What does mastering a bodily impulse look like? Like most things, it's a series of steps.

1) Understand what bodily impulses you have. These include, but are not limited to:

  • Hunger and thirst
  • Sexual satisfaction
  • Comfort and rest
  • Connection
  • Input

Pick one that you want to build control over, either because it's a specific problem for you, or if you don't see a specific problem, just because improvement is always possible. 
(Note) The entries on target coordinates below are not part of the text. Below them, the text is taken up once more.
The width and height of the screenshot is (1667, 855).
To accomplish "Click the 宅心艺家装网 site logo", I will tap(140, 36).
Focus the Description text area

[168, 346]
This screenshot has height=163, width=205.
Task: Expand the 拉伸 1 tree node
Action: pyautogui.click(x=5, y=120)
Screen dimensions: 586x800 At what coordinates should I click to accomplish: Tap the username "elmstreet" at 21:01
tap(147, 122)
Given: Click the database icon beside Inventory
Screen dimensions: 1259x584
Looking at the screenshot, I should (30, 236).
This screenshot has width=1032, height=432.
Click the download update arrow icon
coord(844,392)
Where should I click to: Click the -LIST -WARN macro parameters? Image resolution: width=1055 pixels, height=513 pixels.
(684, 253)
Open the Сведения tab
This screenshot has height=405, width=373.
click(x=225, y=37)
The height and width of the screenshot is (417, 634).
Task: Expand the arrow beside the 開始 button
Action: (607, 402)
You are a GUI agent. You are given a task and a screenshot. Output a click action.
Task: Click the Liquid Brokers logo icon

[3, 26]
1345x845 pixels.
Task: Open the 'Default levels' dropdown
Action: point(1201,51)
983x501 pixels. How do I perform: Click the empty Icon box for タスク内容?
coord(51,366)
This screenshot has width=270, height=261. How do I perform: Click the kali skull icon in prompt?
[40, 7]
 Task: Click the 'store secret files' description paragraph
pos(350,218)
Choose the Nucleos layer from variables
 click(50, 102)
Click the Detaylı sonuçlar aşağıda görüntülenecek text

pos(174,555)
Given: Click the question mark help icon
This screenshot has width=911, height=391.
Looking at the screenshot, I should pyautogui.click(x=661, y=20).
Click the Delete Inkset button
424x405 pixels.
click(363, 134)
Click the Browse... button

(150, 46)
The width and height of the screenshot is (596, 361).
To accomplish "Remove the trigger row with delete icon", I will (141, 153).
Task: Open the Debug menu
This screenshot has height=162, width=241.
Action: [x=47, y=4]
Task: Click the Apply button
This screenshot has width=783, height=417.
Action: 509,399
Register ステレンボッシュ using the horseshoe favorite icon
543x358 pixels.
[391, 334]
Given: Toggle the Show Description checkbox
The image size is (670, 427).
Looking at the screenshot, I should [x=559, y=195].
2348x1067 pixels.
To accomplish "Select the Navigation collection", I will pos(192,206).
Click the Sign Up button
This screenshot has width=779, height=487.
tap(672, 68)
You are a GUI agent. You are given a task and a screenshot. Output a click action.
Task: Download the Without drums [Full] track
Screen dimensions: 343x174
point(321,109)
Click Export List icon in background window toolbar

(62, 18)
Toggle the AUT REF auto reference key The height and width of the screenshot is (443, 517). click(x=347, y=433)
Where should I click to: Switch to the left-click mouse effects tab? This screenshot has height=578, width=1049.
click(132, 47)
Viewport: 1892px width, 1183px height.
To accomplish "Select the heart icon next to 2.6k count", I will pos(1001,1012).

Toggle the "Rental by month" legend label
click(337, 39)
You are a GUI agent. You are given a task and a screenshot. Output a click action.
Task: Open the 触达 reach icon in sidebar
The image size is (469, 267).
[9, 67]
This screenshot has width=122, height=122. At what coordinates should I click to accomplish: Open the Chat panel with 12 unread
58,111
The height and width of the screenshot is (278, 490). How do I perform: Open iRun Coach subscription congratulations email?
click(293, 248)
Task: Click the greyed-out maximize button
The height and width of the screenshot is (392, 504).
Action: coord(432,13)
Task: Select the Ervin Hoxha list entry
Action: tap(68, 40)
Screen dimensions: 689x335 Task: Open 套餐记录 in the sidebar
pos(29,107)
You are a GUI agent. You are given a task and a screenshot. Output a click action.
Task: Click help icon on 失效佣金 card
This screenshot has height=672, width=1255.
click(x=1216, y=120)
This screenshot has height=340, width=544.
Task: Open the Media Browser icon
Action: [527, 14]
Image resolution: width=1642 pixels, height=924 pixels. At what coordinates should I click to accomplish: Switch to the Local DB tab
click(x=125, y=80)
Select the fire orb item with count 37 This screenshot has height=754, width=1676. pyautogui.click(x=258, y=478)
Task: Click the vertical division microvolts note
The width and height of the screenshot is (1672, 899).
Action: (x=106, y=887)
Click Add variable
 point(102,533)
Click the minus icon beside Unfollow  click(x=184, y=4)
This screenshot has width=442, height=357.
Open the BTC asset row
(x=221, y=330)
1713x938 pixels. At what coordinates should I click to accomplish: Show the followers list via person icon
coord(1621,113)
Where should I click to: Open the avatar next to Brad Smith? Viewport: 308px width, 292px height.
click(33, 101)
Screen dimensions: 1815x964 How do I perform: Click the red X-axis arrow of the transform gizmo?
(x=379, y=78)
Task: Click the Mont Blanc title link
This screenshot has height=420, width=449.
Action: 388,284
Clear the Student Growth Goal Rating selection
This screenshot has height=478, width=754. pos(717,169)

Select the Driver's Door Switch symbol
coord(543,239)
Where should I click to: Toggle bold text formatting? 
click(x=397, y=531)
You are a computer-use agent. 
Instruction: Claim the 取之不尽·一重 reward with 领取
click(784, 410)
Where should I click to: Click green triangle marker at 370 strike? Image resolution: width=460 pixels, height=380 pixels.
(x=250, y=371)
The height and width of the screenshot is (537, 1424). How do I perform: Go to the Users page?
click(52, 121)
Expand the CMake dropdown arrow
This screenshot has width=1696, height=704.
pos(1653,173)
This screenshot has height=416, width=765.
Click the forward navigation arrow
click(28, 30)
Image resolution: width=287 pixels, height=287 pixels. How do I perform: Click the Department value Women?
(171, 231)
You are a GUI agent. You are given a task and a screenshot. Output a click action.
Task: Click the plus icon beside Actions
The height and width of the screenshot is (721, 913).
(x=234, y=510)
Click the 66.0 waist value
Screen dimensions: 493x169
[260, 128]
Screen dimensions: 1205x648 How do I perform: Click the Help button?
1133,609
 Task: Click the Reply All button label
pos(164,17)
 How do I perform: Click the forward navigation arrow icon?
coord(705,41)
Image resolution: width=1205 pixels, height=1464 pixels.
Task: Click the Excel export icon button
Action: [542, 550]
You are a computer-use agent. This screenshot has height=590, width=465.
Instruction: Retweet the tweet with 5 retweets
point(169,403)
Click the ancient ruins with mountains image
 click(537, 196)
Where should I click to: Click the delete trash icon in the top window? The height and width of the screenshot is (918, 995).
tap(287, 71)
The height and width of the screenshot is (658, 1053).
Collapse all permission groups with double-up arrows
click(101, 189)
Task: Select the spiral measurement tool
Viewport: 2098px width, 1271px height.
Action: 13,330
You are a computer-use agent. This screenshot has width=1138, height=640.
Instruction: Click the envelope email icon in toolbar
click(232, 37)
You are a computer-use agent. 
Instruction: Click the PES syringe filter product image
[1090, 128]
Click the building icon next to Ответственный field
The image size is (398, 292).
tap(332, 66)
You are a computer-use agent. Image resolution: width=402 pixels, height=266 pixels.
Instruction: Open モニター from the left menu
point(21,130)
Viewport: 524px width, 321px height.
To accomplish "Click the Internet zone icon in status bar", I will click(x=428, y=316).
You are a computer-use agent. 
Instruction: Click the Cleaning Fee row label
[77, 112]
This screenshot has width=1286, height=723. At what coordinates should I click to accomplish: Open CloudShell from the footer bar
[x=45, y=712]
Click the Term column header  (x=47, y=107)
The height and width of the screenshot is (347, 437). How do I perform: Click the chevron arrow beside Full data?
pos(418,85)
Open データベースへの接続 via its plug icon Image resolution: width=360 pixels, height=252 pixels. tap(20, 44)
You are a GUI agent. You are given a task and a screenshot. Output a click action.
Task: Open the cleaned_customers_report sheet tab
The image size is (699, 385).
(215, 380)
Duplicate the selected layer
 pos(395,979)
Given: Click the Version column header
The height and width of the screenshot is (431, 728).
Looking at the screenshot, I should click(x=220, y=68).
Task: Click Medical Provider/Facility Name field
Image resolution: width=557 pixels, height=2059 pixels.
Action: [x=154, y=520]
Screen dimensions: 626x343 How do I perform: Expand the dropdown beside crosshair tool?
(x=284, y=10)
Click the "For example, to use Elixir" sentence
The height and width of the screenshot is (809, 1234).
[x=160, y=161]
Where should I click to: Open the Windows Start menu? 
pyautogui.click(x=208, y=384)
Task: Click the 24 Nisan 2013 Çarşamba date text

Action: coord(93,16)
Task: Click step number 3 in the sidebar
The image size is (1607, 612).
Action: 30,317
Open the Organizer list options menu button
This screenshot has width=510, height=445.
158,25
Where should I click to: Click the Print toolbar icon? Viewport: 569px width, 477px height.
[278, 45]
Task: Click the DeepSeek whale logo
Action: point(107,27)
Now, I want to make it very clear that I am not claiming this process will help anyone overcome actual medical addictions. If you have a medical condition, get medical help. Don't try to fight that alone, or with amateur help like mine.

2) Define the range of activities that can satisfy those impulses.

  • Hunger and thirst
    • Food and drink
  • Sexual satisfaction
    • Sex
    • Masturbation, possibly including pornography or erotica
  • Comfort and rest
    • Sleep
    • Relaxation 
    • Hot showers
  • Connection
    • Personal visits
    • Telephone calls
    • Texting
    • Social media
  • Input
    • Movies and shwws
    • Reading
    • Games
    • Music
    • Noise

3) Define your baseline. How are you presently satisfying this impulse? In what manners? How often? For how long? To what degree? Are you eating three large meals every day? Are you spending two hours a day on social media? Taking a long hot shower every night? You need measurements, or you can't know that you're succeeding or failing. Be honest, or there's no point. Remember, nobody is judging you here.

4) Define your restriction. Develop a clear plan to regularly pull back from your baseline. Have a final goal, but start small. If you want to restrict your eating, maybe pick one meal, one twelve hour period a week, to eat something small, simple and cheap without any frills, like a very poor person would have. If you want to restrict your sleep, pick one day a week to get up half an hour early. Work up from there toward your final goal.

These practices can be taken to unhealthy extremes, especially fasting, so don't do anything dangerous. Most bodies can go for several days without food, but your particular body might not. Risking your safety is contrary to what you're trying to achieve. Don't give up medications or vitamins!

5) Track success and failure. There can be no shame in this process! Shame makes you lie, and then you may as well just not do it. Own your failures, do better tomorrow, and try a different way to succeed. If your goal is self-control over your sleep, but you keep sleeping in, try a different alarm type, or a different way of sleeping, or drinking a huge glass of water before bed.

Also, be aware of failures in other ways. If you've given up smoking as much, but are now angry all the time, that doesn't mean you've failed, but it does mean you have more work to do.

6) Adjust the restriction as needed. If you're consistently succeeding, try something a little harder. Abstain for longer periods, or more often, or in new ways. If you've hit your restriction goal, but you've developed a secondary problem, work on the secondary problem before increasing your restriction.

If you're consistently failing, change the rule to be still a form of self-denial, but something more achievable. Be creative about what this looks like. Maybe instead of giving up desserts one day a week, you give them up for just two hours after dinner. Or maybe you give up all other sweets except dessert.

If you've hit your final goal, without developing additional problems, congratulations! Keep on your restriction for a while, then return to step 1 and pick a new impulse to learn to control, in parallel to your first one.